**Your objective:** Among the entries below, find the line with "Image resolution: width=415" and the line with "The height and". Return exactly those lines and every line between them, but no pictures.

**Exercise data:**

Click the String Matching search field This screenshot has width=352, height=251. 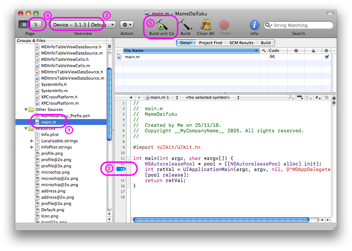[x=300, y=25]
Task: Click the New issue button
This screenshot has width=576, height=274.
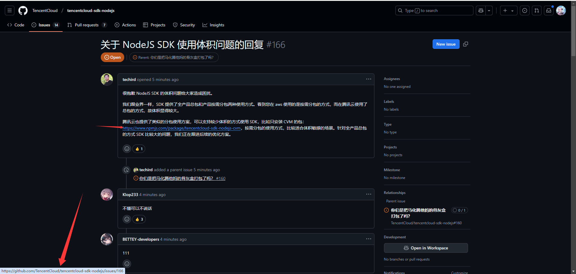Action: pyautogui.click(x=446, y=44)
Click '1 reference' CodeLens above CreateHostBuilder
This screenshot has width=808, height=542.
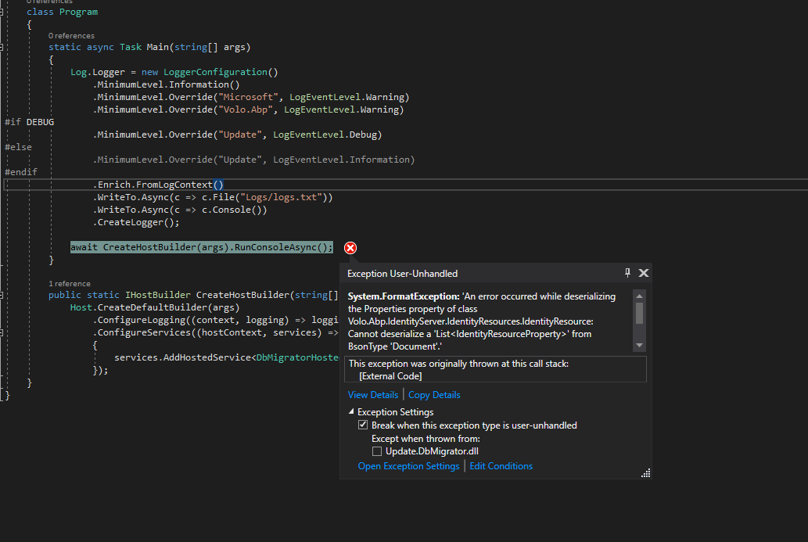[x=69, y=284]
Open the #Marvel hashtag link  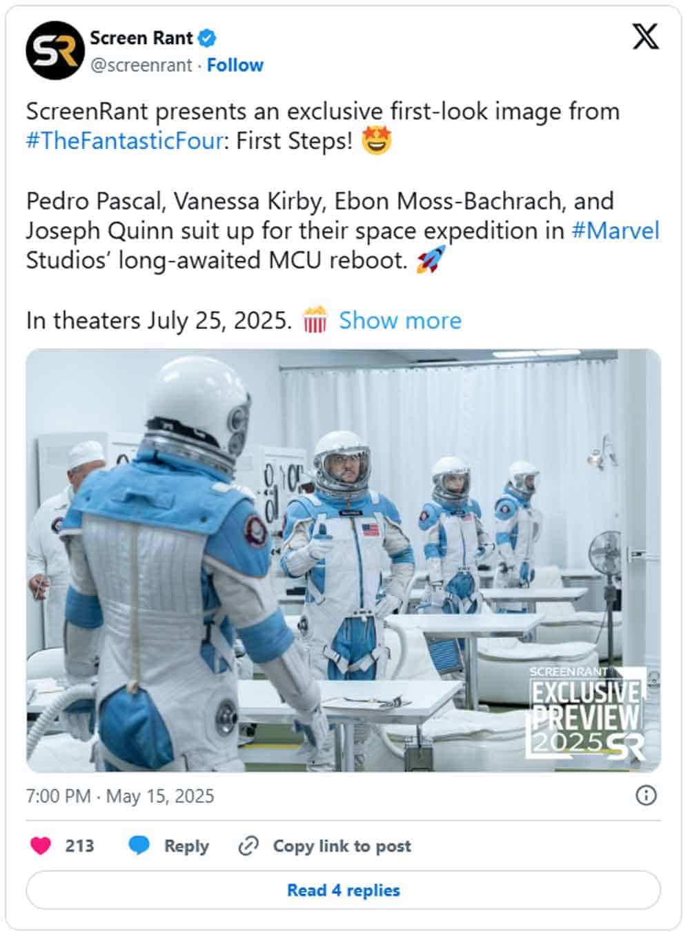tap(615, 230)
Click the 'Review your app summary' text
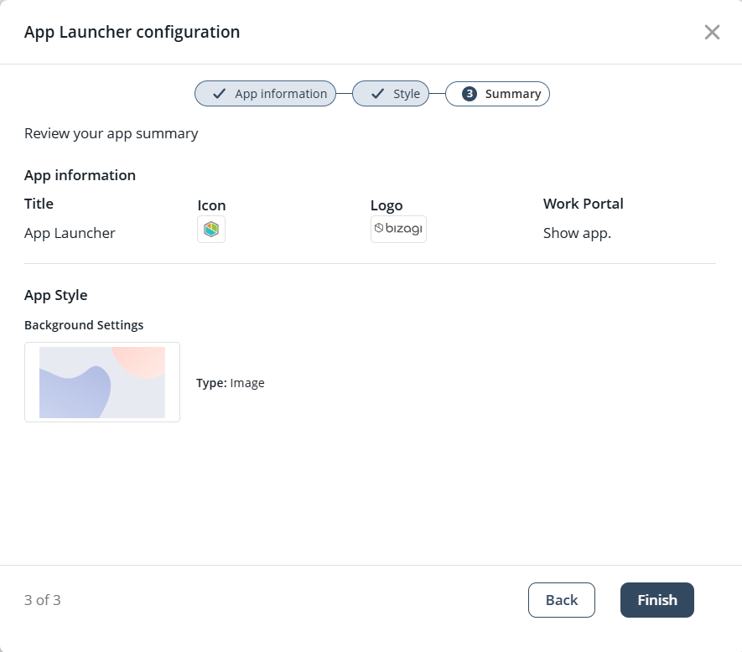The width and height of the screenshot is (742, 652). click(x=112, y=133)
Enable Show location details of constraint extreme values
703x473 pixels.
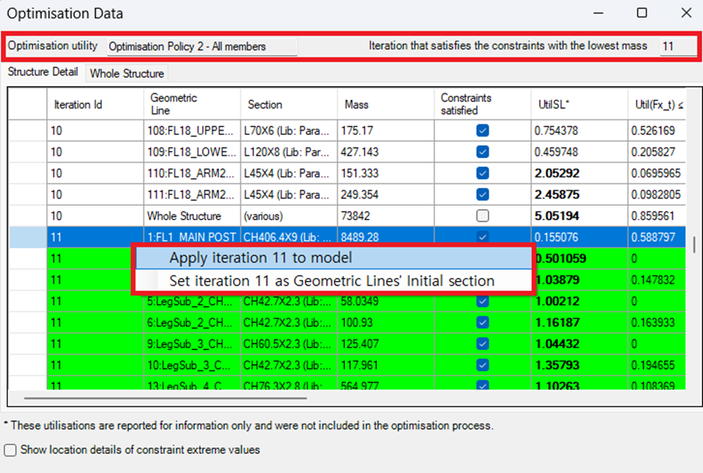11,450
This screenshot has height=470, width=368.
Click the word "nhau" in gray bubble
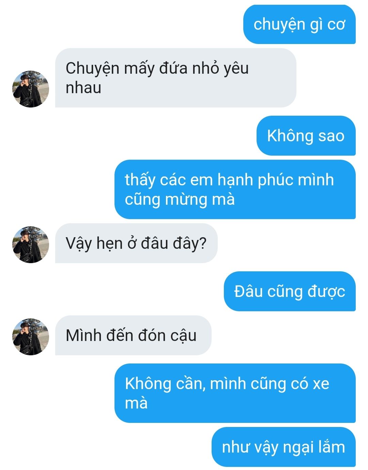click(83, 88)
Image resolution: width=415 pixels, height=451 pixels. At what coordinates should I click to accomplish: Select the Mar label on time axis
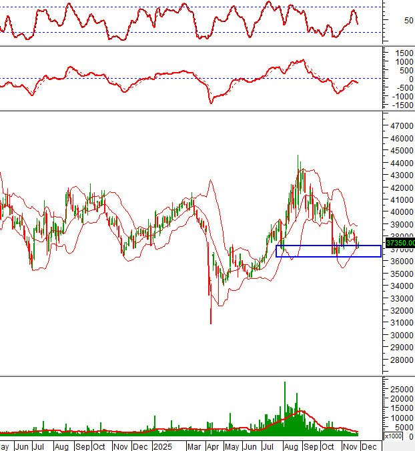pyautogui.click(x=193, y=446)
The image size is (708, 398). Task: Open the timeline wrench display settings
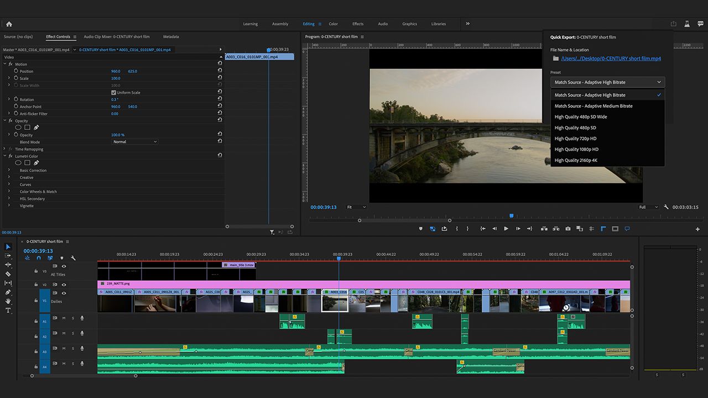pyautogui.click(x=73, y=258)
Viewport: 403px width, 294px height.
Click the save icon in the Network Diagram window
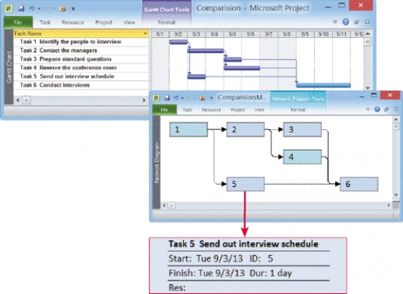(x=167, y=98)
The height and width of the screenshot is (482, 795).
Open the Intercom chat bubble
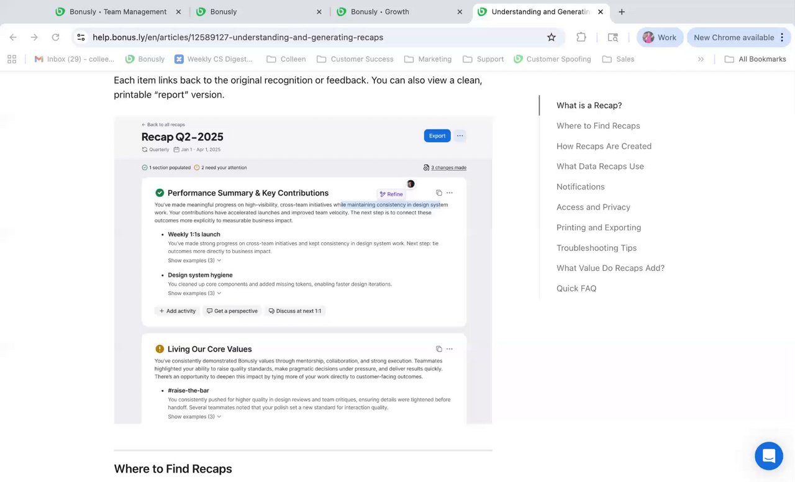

**Result of this exercise:**
Image resolution: width=415 pixels, height=451 pixels. At what coordinates should I click to accomplish: Select the Mar label on time axis
pyautogui.click(x=193, y=446)
The image size is (708, 398). Task: Open the timeline wrench display settings
pyautogui.click(x=73, y=258)
Viewport: 403px width, 294px height.
Click the save icon in the Network Diagram window
(x=167, y=98)
The height and width of the screenshot is (482, 795).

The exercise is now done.